▶ _AIM 1_
Return the passage of the messaging-system description from "This is a very" to "wherever you want.", copied word for word.
▶ _AIM 2_
Decide whether each statement agrees with the messaging-system description, answering yes or no and quoting the deciding words: (a) the system stores sent messages for later viewing; (b) the app is currently available only in Portuguese (BR); (c) the web app gains access to a channel by reading a QR Code on the Windows display client.

▶ _SUPPLIED PASSAGE_

+ + + +

This is a very simple, open source, real time messaging system. It does not save the messages anywhere, being designed to be used on churches or venues, by volunteers (with access control), to send alerts or messages to a big screen. I designed it to be used specifically on my local church. Feel free to use it wherever you want.

Disclaimers

Localization

  • For now this app is only available in Portuguese (BR) due to time restrictions
  • English will be available some time in the future, maybe.

Security 🚨

Even though I did my due diligence to secure the connections, communication and access control, this app security has NOT been properly tested, please do NOT use it to send sensitive data anywhere. You've been warned.

How it works

This app has 3 parts:

The Windows app

Also known as the display client. This is where the management happens, this app controls what messages can be sent (channels). Defines when the message content is valid, define dynamic fields and control user access. It is also responsible to enqueue and display the received messages (which are on memory only and not stored anywhere). Open the configuration panel to define properties such as the server API and Web App URL

The backend API

It's a hidden layer that houses the simple, file-based database and API endpoints. It also manages the WebSocket connections to the display client (the windows app). Forwarding any new messages to the appropriate clients

The web app front-end

It's a Blazor WASM PWA web page, it first must get access to a channel by reading the "user" QR Code on the windows display client, then the app connects to the API to get the channel's field data and then it is able to send messages when the windows display client is also running.

Install / How to

The Windows client app can be downloaded on the Releases page. Just unzip the client and you're ready to go. Open the client and set the API and App URLs on the configuration panel, then create a new channel, set the fields then invite the users to the channel.

+ + + +

▶ _PROVIDED DATA_
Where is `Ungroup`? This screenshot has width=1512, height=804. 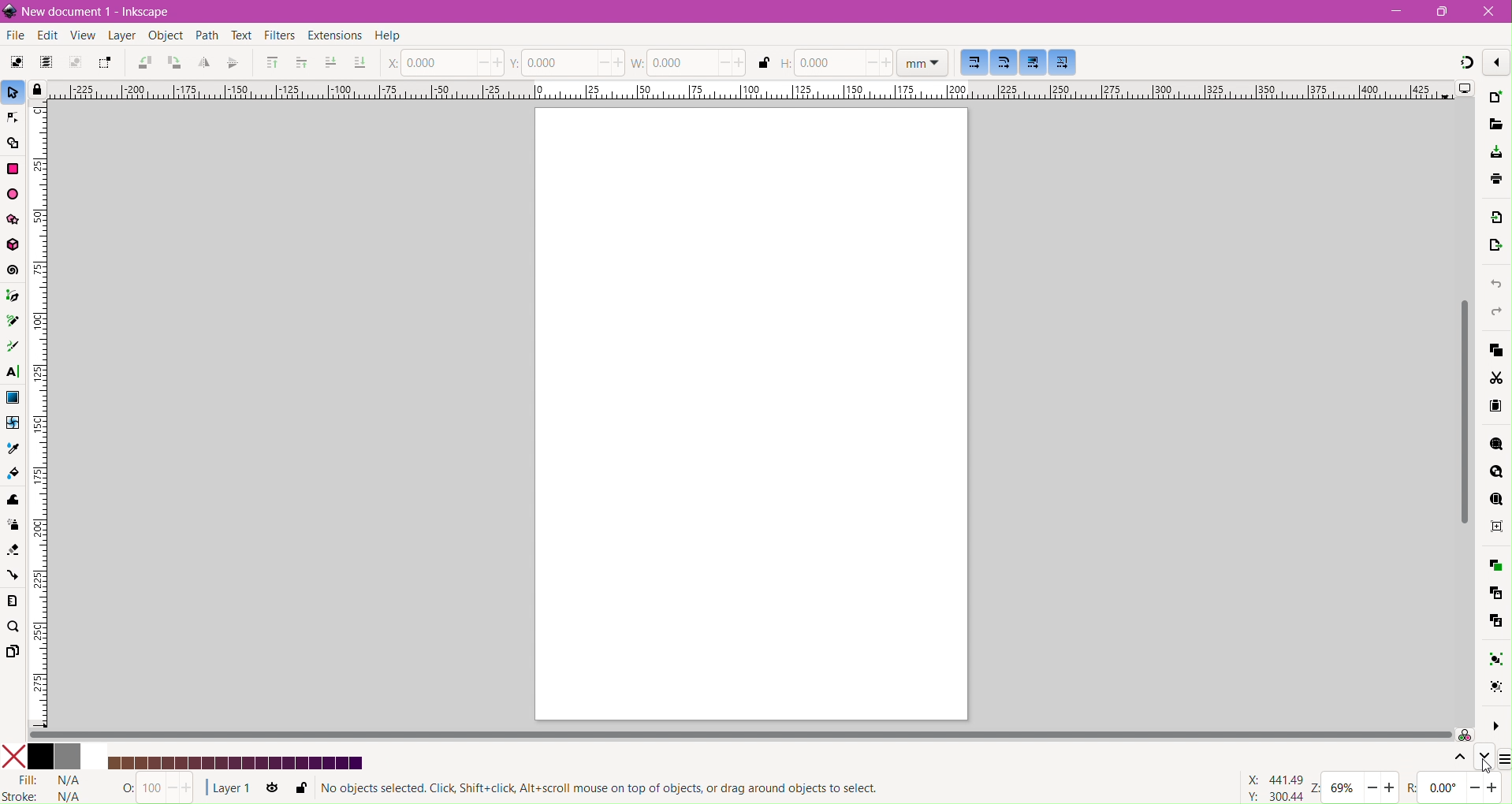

+ + + +

▶ _TASK ANSWER 1_
This is a very simple, open source, real time messaging system. It does not save the messages anywhere, being designed to be used on churches or venues, by volunteers (with access control), to send alerts or messages to a big screen. I designed it to be used specifically on my local church. Feel free to use it wherever you want.

▶ _TASK ANSWER 2_
(a) No: "It does not save the messages anywhere"
(b) Yes: "For now this app is only available in Portuguese (BR) due to time restrictions"
(c) Yes: "it first must get access to a channel by reading the "user" QR Code on the windows display client"